■ TEXT EXTRACT:

Because of this, her style of writing is known to be extremely wordy, and has lots of lengthy sentences.
Key Passage:
“I have to maintain in my head a running description of the present. It's not that I'm observant; it's just that I talk too much.” (pg31)
Verbalization isn't always the key to understanding what you see, but it can be. It can also, however, be a giant distraction. Annies learn that a lot more can be said when you look into
yourself and write your thoughts before spewing them out outloud.
Important Symbols:
Black birds coming out of the tree:​ The blackbirds suddenly explode out of the tree. Dillard was able to hear them but was not able to see them until they flew away. This makes her
question how she was not able to see them and if people only see what they want to see and now actually what there is in life.
Pennies:​ She drops pennies on the sidewalk to see if anyone would notice them and if anyone is noticing the small details in life.

■ GIVEN INFORMATION:
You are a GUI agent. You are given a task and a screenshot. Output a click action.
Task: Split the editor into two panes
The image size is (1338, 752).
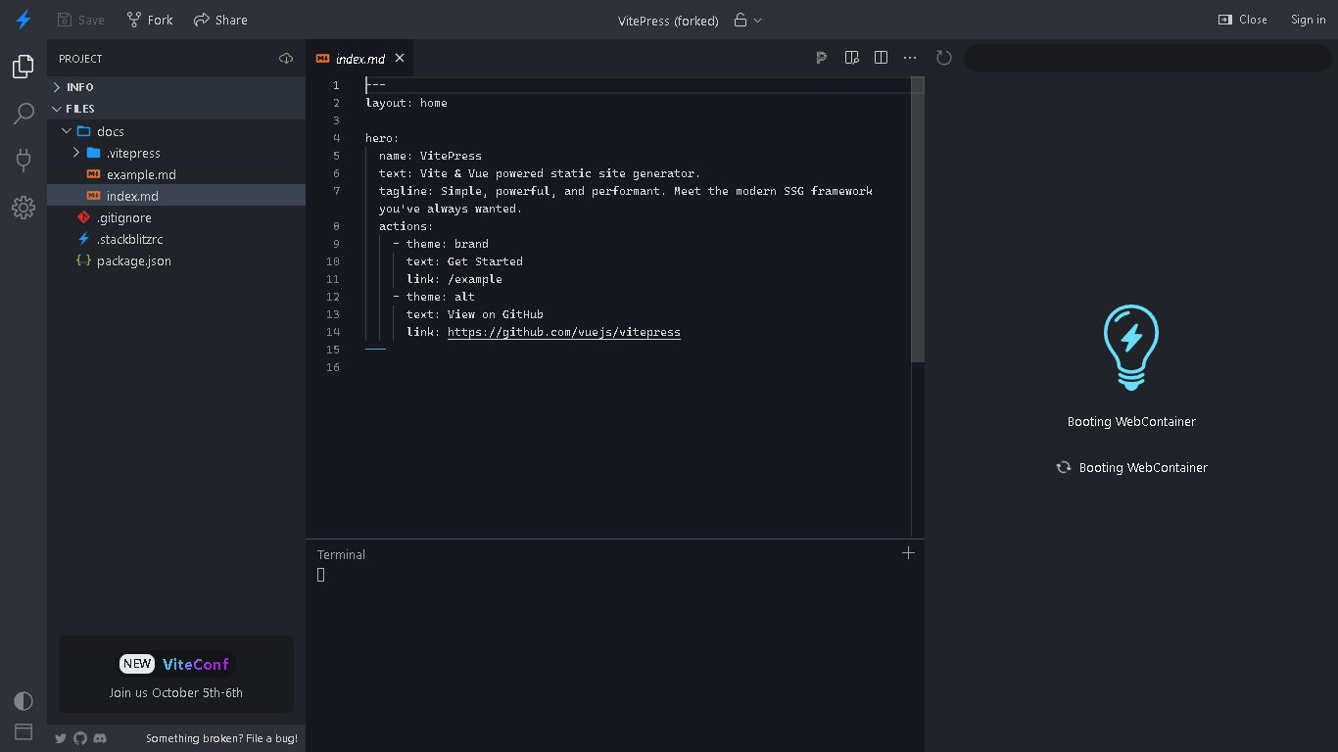coord(881,58)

■ REQUIREMENT: Return, word for word, the part of the Dillard study notes that begins at the words "Verbalization isn't always" and stops after "details in life.". The material isn't needed for any of this.

■ COMPLETE RESPONSE:
Verbalization isn't always the key to understanding what you see, but it can be. It can also, however, be a giant distraction. Annies learn that a lot more can be said when you look into
yourself and write your thoughts before spewing them out outloud.
Important Symbols:
Black birds coming out of the tree:​ The blackbirds suddenly explode out of the tree. Dillard was able to hear them but was not able to see them until they flew away. This makes her
question how she was not able to see them and if people only see what they want to see and now actually what there is in life.
Pennies:​ She drops pennies on the sidewalk to see if anyone would notice them and if anyone is noticing the small details in life.